Your goal >> Set down every record once more, exactly as given.

Saved data entries >>
"""
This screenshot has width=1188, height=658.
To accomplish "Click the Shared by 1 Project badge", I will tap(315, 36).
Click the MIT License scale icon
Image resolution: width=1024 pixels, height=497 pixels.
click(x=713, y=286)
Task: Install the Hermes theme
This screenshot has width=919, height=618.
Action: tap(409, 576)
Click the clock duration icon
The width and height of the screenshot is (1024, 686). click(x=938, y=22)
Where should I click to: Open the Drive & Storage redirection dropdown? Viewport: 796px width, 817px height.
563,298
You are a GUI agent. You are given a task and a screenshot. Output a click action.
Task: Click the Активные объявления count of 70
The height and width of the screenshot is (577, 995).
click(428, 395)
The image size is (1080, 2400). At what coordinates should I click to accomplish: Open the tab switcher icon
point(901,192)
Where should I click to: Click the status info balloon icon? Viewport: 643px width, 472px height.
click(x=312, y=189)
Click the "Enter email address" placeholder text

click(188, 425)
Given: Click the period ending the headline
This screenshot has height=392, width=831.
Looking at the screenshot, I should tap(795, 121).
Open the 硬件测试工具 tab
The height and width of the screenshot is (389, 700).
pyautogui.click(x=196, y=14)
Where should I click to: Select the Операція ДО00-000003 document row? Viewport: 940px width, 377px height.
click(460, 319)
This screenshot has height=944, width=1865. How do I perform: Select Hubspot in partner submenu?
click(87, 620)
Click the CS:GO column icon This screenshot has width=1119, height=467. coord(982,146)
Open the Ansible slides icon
"""
Response >>
This screenshot has width=1188, height=658.
To accomplish "Click the Shared by 1 Project badge", I will tap(315, 36).
Click the MIT License scale icon
Image resolution: width=1024 pixels, height=497 pixels.
click(x=713, y=286)
Task: Install the Hermes theme
This screenshot has width=919, height=618.
Action: tap(409, 576)
Click the clock duration icon
The width and height of the screenshot is (1024, 686). click(x=938, y=22)
Where should I click to: Open the Drive & Storage redirection dropdown? Viewport: 796px width, 817px height.
563,298
You are a GUI agent. You are given a task and a screenshot. Output a click action.
Task: Click the Активные объявления count of 70
The height and width of the screenshot is (577, 995).
click(428, 395)
The image size is (1080, 2400). At what coordinates should I click to accomplish: Open the tab switcher icon
point(901,192)
Where should I click to: Click the status info balloon icon? Viewport: 643px width, 472px height.
click(x=312, y=189)
Click the "Enter email address" placeholder text

click(188, 425)
Given: Click the period ending the headline
This screenshot has height=392, width=831.
Looking at the screenshot, I should tap(795, 121).
Open the 硬件测试工具 tab
The height and width of the screenshot is (389, 700).
pyautogui.click(x=196, y=14)
Where should I click to: Select the Операція ДО00-000003 document row? Viewport: 940px width, 377px height.
click(460, 319)
This screenshot has height=944, width=1865. How do I perform: Select Hubspot in partner submenu?
click(87, 620)
Click the CS:GO column icon This screenshot has width=1119, height=467. coord(982,146)
Open the Ansible slides icon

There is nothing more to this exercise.